Use phonetic algorithms when you want to match strings that sound the same regardless of spelling. “Smith” and “Smyth” are phonetically identical. “Cathy” and “Kathy” sound alike. Phonetic matching is valuable for name search in databases where historical records have inconsistent spelling, or in voice-to-text applications where the input is a transcription. textdistance implements Soundex, Metaphone, and NYSIIS.

Does textdistance work with non-English text?

Yes. Edit distance algorithms (Levenshtein, Hamming) work on any Unicode string regardless of language. Token-based algorithms (Jaccard, Cosine) split on whitespace by default, which works for space-separated languages but not for languages like Chinese or Japanese that do not use spaces. For those languages, use character n-gram tokenization: pass qval=1 or qval=2 to the constructor to compare character unigrams or bigrams instead of words.

What is the difference between similarity and normalized similarity?

.similarity() returns a raw score whose range depends on the algorithm (Levenshtein returns an integer; Jaro returns 0-1). .normalized_similarity() always returns a float between 0.0 and 1.0, where 1.0 means identical. Use normalized similarity when you want to compare scores across different algorithms or set a consistent threshold. Use raw distance when you need the actual edit count for display or downstream calculations.

Conclusion

The textdistance library gives you over 30 string similarity algorithms with a consistent, easy-to-use interface.
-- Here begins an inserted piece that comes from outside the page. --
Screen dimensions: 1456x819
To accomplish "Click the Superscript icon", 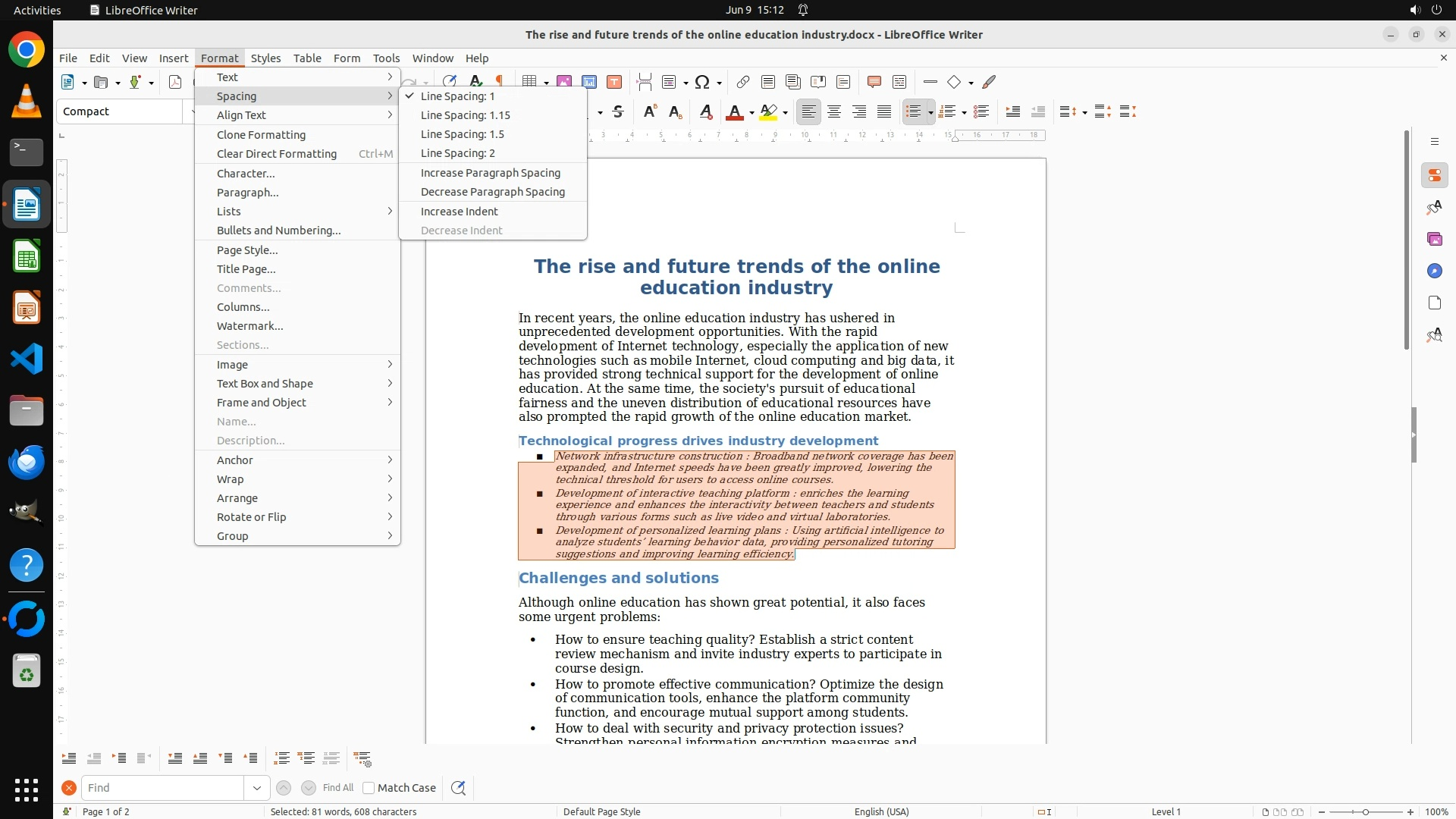I will point(649,111).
You learned how to use edit distance algorithms for spell checking, Jaro-Winkler for name matching, Jaccard for document similarity, and how to combine multiple metrics for robust fuzzy search. The product search example showed how to build a practical fuzzy search engine in under 30 lines of Python.

The next step is to apply textdistance to a real deduplication or search problem in your own data. Start by sampling your data, trying two or three algorithms, and measuring which one best matches your human judgment on what should and should not match. The textdistance documentation on GitHub includes a comparison table of all 30+ algorithms with complexity information and typical use cases.